§ **WHAT TO WORK ON**: For the entries below, print exactly the lines between the line holding "No Thanks (317, 838)" and the line holding "[Created with Klaviyo - opens in a new tab]", inclusive, and nothing else.

§ **MATERIAL PROVIDED**:
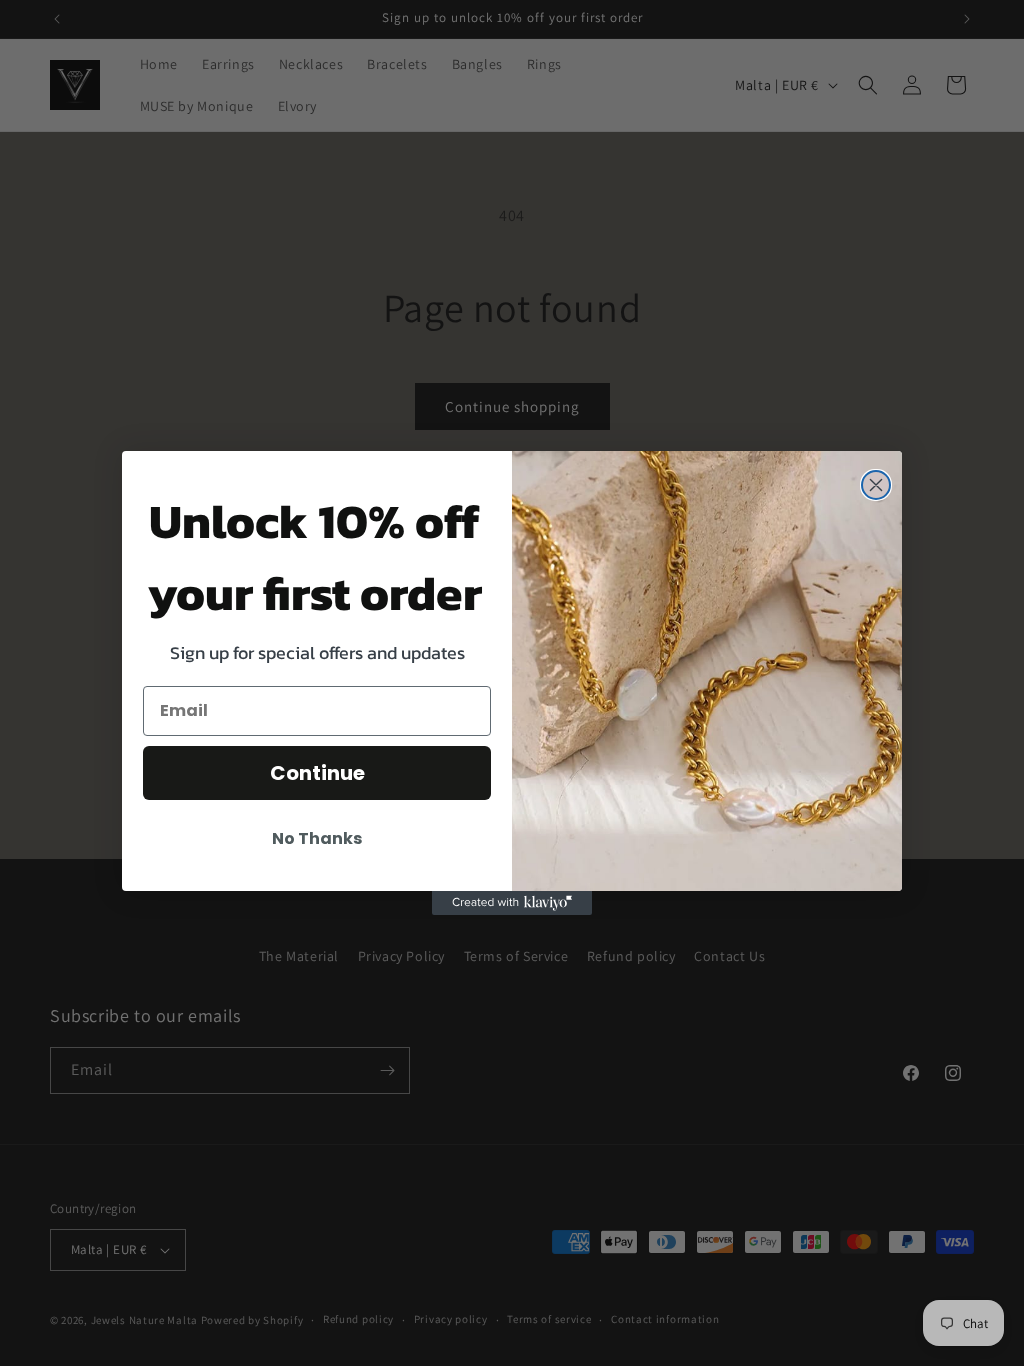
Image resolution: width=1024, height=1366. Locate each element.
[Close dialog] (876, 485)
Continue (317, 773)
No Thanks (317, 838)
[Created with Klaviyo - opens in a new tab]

---

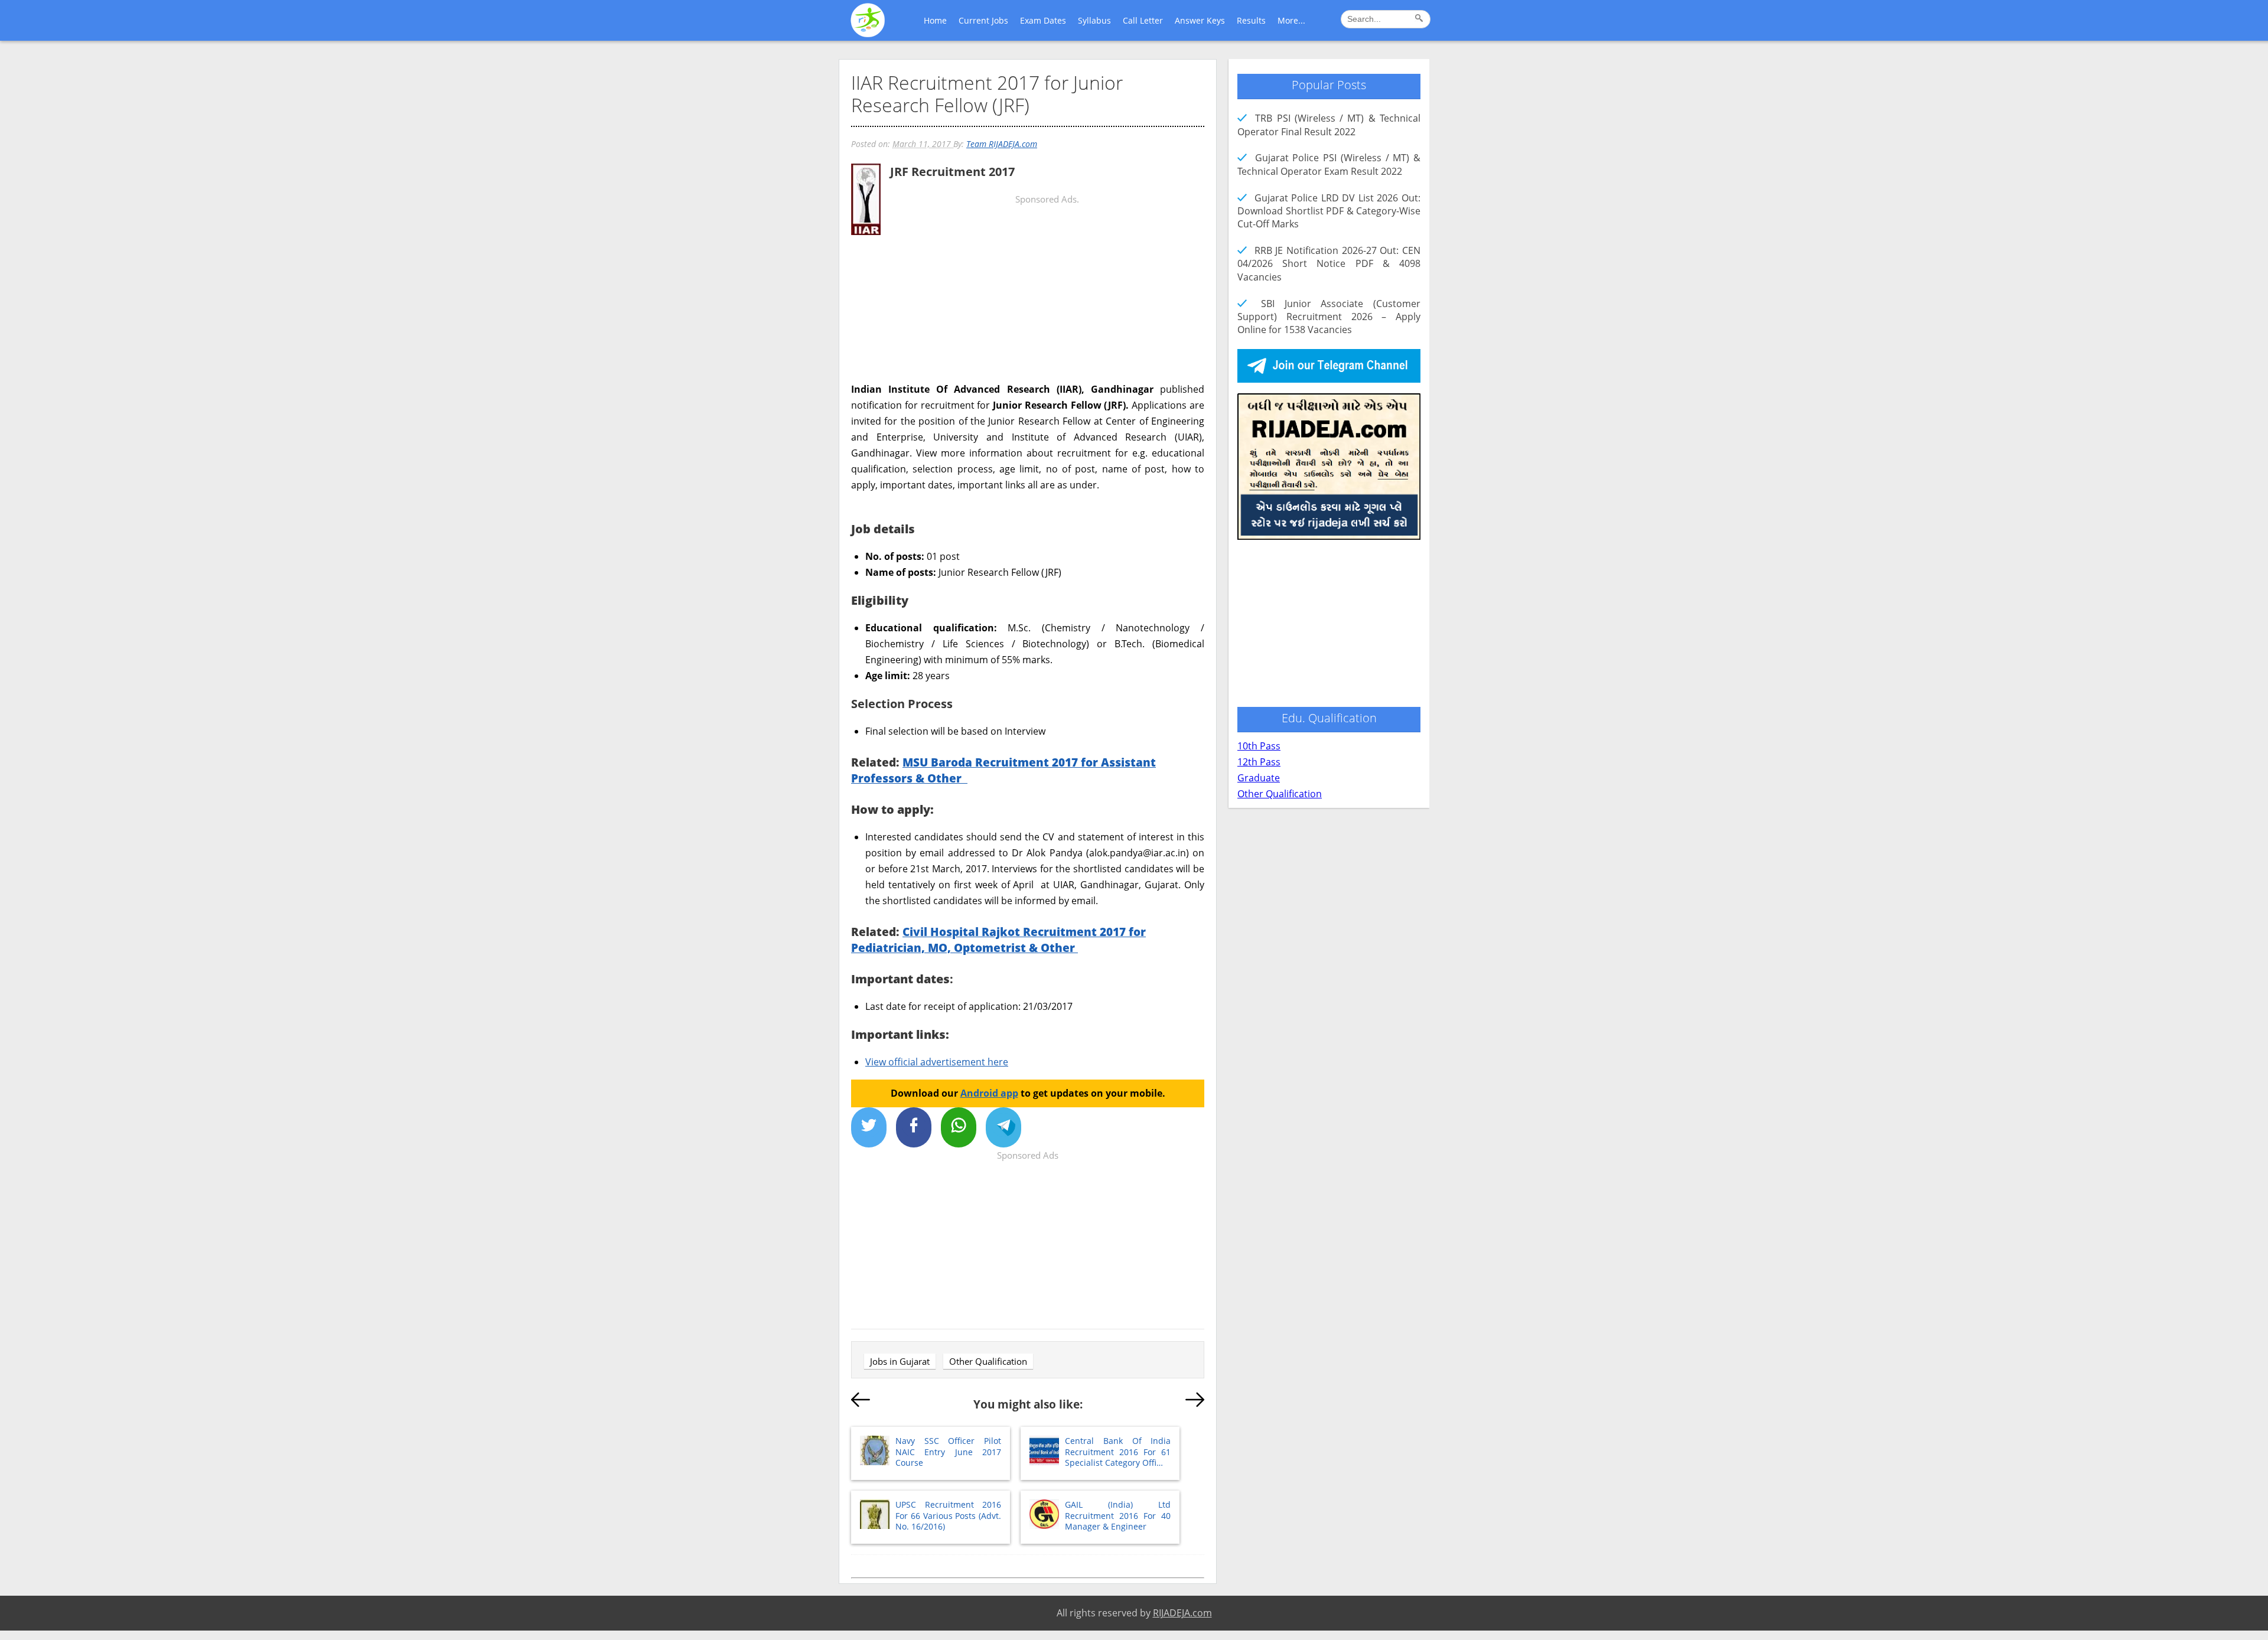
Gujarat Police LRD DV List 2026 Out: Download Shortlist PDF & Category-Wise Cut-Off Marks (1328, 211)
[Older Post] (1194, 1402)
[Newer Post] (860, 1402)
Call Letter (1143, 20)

§ **THE ANSWER**:
No Thanks (317, 838)
[Created with Klaviyo - opens in a new tab]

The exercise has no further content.